A customary task; Dag stepped back, the local knowledge stepped forth, and the other patrollers began pelting them with variously shrewd questions as the precious parchment maps were passed around, and annotations scribbled in the dirt with sticks, rubbed out, and redrawn. Dag listened as hard or harder than anyone else, casting and recasting tactical approaches in his head, glumly aware that nine-tenths of the planning would prove useless in the event.

There was enough brains and experience in this bunch that Dag scarcely needed to guide the detailed discussion from here; two bad ideas were knocked down, by Utau and Obio respectively, before Dag could open his mouth, and three better ones that Dag wouldn’t even have thought of were spat forth, to be chewed over, altered, and approved with only the barest shaping murmurs on his part. Mari, bless her, took over the problem of coaxing sharing knives from a couple of patrollers who were not going with the veiled patrol, as there were six pairs but only four knives among those here assembled. They even sorted themselves out in new partner-pairs before the group, growing quiet and thoughtful, broke up to seek their bedrolls. Dag hoped they would all sleep better than he seemed likely to.

He rolled on his back in his own bedroll, thin on the cold, damp ground, and searched the hazy sky for stars, trying to quiet the busy noise in his head. There was no point in running over the plans for tomorrow yet again, for the tenth, or was that the twentieth, time. He’d done all he could for tonight, except sleep. But when he forced the roiling concerns for his company out, the ache of missing Fawn crept back in.

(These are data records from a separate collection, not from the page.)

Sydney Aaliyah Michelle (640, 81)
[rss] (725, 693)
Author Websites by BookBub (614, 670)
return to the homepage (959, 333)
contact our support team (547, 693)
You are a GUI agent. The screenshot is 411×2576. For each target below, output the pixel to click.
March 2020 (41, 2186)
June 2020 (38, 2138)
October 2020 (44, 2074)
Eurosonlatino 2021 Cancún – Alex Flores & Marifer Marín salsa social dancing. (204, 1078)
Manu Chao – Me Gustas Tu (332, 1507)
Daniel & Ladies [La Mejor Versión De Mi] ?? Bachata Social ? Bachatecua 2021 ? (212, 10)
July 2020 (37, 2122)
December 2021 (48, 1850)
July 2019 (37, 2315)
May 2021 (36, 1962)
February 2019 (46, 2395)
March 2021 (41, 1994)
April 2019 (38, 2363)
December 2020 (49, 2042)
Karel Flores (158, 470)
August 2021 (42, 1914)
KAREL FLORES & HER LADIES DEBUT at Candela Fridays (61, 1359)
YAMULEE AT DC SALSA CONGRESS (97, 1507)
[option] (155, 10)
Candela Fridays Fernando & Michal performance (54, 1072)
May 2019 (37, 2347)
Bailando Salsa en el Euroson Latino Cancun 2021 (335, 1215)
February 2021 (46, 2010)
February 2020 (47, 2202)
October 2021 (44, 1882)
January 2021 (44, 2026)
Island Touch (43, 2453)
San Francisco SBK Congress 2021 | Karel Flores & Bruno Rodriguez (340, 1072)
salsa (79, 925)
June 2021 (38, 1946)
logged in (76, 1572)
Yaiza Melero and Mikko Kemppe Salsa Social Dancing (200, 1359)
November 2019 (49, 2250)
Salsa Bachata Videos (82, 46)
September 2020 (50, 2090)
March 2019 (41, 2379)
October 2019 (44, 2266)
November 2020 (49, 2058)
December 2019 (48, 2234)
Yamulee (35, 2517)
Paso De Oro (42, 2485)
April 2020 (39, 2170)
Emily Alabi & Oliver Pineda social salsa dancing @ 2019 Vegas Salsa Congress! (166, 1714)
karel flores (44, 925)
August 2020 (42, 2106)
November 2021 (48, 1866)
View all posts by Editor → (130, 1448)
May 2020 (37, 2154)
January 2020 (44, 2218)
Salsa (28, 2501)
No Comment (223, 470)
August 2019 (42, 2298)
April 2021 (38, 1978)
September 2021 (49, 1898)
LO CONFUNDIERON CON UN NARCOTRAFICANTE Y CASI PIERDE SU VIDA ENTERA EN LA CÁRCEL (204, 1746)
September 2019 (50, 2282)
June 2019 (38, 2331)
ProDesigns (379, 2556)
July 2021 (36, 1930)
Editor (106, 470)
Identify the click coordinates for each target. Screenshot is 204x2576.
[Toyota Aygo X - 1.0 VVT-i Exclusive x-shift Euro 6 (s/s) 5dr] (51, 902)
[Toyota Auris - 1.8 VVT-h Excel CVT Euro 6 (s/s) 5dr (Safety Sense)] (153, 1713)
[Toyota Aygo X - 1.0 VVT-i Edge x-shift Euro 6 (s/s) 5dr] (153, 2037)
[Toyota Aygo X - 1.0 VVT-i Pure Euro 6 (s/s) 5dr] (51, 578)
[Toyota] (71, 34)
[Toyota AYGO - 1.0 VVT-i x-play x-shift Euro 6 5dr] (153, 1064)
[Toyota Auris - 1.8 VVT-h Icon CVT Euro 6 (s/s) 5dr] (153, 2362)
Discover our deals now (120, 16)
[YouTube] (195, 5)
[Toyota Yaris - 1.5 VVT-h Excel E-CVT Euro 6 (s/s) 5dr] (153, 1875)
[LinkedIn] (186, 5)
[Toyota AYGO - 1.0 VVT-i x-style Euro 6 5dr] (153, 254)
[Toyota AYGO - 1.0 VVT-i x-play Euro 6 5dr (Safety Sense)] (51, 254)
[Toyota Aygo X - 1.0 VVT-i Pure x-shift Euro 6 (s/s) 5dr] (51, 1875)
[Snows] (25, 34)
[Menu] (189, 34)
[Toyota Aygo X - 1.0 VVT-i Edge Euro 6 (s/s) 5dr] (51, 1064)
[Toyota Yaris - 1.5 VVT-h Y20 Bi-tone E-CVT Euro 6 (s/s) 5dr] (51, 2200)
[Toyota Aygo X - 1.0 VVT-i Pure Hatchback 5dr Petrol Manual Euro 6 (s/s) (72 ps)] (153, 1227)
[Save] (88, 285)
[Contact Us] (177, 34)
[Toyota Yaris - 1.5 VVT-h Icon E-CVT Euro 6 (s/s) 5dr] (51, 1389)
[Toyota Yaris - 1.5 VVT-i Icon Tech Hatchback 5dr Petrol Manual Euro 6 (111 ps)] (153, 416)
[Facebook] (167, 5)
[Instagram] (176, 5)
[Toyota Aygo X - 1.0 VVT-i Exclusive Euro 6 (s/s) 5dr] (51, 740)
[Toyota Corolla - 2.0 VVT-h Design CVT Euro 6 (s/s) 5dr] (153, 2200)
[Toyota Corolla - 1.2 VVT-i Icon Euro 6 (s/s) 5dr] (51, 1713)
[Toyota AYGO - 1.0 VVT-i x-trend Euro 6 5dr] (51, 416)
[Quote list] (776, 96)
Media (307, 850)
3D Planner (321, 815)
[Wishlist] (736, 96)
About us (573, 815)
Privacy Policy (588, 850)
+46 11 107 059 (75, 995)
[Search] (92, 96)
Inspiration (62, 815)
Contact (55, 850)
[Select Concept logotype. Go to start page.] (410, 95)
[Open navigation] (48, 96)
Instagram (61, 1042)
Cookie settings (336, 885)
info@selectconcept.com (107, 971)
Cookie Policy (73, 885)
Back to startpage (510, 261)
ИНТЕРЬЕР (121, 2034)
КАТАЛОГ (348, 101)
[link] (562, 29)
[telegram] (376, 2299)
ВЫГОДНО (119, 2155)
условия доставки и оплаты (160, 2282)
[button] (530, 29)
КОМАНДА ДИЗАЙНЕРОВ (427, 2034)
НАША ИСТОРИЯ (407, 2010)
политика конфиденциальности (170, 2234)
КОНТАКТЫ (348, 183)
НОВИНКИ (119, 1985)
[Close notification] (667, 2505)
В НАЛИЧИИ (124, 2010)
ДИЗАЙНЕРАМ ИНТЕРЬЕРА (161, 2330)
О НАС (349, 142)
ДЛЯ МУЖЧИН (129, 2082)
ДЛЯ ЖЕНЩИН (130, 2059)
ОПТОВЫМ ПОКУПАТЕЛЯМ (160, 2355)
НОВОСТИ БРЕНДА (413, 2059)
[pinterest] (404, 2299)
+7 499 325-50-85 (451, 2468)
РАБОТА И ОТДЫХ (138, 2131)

He’d grown so accustomed to her companionship in so few weeks, as if she’d always been there, or had slotted into some hollow place within him just her shape that had been waiting for years. He’d come to delight not only in her sweet body, awakening appetites he’d imagined dulled by time, age, and exhaustion, but in the way her shining eyes opened wide in her endless questions, that determined set to her mouth when she faced a new problem, her seemingly boundless world-wonder. And if her hunger for life was a joy to him, his own, renewed, was an astonishment.

He considered the dark side of that bright coin uneasily. Had this marriage also reawakened his fear of death? For long, his inevitable end had seemed neither enemy nor friend, just there, accepted, to be worked around like his missing hand. If a fellow had nothing to lose, no risk held much alarm, and fear scarcely clogged thought. If that indifference had given him his noted edge, was that edge becoming blunted?

His right hand crept across his chest to trace the heavy cord wrapping his left arm above the elbow, calling up the reassuring hum of Spark’s live ground. Indeed, he had something to lose now. By the shadow of his fear, he began to see the shape of his desire, the stirrings of curiosity for a future not constrained and inevitable but suddenly containing a host of unknowns, places and people altogether unimagined, unconceived in all senses. Blight it, I want to live. Not the best time to make that discovery, eh? He snorted self-disdain.

Instead of letting his thoughts chase one another back around the circle, he folded his left arm in, rolled over around the absence of Spark, and resolutely closed his eyes. The summer night was short. They would head due south at dawn. And make sure your body and your wits are riding the same horse, old patroller.